> _Work required_
Print, exactly as given, each line of the data from the line containing "Task: Apply the" up to and including its last line.
= = =
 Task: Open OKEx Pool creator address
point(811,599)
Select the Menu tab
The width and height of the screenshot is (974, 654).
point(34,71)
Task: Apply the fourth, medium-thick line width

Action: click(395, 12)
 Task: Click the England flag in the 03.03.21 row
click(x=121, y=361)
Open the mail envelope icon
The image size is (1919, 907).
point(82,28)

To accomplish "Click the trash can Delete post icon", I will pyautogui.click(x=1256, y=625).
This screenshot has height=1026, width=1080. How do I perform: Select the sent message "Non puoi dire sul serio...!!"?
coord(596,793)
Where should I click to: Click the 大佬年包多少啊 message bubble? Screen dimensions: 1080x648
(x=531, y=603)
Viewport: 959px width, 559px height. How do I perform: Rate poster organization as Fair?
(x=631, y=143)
= = =
> _Final answer_
Task: Apply the fourth, medium-thick line width

Action: click(395, 12)
 Task: Click the England flag in the 03.03.21 row
click(x=121, y=361)
Open the mail envelope icon
The image size is (1919, 907).
point(82,28)

To accomplish "Click the trash can Delete post icon", I will pyautogui.click(x=1256, y=625).
This screenshot has height=1026, width=1080. How do I perform: Select the sent message "Non puoi dire sul serio...!!"?
coord(596,793)
Where should I click to: Click the 大佬年包多少啊 message bubble? Screen dimensions: 1080x648
(x=531, y=603)
Viewport: 959px width, 559px height. How do I perform: Rate poster organization as Fair?
(x=631, y=143)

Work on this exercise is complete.